関節リウマチ(RA)はかつて難治性疾患であり,発症後の妊娠,出産の可能性が低かったが,メトトレキサート(MTX)と生物学的製剤(Bio)が導入され,寛解の導入と維持が可能となった。MTXは催奇形性があり,妊娠希望時に,まずMTXで寛解を導入し,その後中止して妊娠計画が広く行われているが,明確な指針はない。女性の結婚,出産年齢は上昇しており,RA発症後寛解導入までに妊娠可能年齢を超える場合も多い。

2018年,妊娠時は禁忌であったタクロリムス,シクロスポリン,アザチオプリンが使用可能になった。
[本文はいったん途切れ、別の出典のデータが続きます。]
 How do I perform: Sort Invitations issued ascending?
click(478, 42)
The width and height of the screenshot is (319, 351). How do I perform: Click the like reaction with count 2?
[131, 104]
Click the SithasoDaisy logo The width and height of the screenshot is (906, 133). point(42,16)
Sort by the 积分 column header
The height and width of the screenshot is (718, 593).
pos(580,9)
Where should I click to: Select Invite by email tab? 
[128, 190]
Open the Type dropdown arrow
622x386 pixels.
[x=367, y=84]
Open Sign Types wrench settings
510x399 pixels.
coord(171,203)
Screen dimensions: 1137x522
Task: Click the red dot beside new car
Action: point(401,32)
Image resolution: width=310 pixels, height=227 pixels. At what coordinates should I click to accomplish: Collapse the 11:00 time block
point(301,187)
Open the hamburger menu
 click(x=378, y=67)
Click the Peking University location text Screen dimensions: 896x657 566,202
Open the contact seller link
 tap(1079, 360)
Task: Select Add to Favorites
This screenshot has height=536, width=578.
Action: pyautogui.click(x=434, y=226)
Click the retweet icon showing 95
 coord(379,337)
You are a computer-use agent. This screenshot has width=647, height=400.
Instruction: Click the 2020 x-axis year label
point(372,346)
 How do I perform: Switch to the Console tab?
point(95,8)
Bioではエタネルセプト,セルトリズマブ ペゴルが推奨されている1)2)。筆者らも両剤の出産例を報告した3)4)。しかし,妊娠計画時のリウマチ医と産科医の連携は確立されていない。富山大学附属病院では,内科医と産科医の検討会が開始され,大阪南医療センターではリウマチ医,看護師と患者が参加しての相談の場を設けている。当院でも,新潟県立新発田病院の産科医,開業の産科医,リウマチ医による講演会を開催し,妊娠希望患者のコンサルテーションシステムを構築した。今後,全国での展開が望まれる。

【文献】

1)「関節リウマチ(RA)や炎症性腸疾患(IBD)罹患女性患者の妊娠,出産を考えた治療指針の作成」研究班:全身性エリテマトーデス(SLE), 関節リウマチ(RA), 若年性特発性関節炎(JIA)や炎症性腸疾患(IBD)罹患女性患者の妊娠, 出産を考えた治療指針. 2018.

2) Götestam Skorpen C, et al:Ann Rheum Dis. 2016;75(5):795-810.

3) Umeda N, et al:Intern Med. 2010;49(2):187-9.

4) Ito S, et al:Clin Rheumatol Rel Res. 2018;30 (2):107-13.